## Task statement:
Where the string "will" occurs in a line of the entries below, copy that line.

## Extracted data:

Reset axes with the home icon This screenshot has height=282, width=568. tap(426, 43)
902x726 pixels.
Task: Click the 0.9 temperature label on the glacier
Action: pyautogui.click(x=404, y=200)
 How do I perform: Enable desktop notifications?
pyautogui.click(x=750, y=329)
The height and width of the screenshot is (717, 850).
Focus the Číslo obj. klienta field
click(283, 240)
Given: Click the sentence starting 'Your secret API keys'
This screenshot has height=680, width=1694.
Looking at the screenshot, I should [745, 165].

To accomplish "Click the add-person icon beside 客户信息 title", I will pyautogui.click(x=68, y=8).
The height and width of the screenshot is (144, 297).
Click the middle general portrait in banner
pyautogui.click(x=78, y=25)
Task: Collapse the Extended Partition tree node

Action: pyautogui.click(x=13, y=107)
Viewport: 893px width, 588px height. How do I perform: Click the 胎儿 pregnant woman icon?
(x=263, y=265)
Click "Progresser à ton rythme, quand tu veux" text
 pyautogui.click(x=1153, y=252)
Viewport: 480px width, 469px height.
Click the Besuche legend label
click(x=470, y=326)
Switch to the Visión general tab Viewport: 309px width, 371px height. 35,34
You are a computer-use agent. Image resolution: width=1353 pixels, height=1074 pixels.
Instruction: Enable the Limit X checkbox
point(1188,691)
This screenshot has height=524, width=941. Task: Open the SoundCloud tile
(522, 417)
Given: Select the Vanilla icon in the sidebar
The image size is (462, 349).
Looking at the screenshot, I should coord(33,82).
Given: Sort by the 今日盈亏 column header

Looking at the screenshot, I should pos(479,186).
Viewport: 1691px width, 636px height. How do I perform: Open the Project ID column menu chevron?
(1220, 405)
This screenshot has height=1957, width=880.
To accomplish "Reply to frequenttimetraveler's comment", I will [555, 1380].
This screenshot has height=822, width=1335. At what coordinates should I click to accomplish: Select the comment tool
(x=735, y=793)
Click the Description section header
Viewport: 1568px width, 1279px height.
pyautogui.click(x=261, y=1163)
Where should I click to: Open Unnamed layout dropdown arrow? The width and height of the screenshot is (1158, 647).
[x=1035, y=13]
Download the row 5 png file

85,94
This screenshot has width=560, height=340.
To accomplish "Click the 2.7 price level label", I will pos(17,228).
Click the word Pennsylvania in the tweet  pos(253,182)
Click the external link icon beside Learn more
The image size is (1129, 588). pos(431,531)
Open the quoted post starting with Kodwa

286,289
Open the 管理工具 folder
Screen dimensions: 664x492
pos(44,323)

## Answer section:
To accomplish "Click the add-person icon beside 客户信息 title", I will pyautogui.click(x=68, y=8).
To accomplish "Reply to frequenttimetraveler's comment", I will [555, 1380].
To accomplish "Click the 2.7 price level label", I will pos(17,228).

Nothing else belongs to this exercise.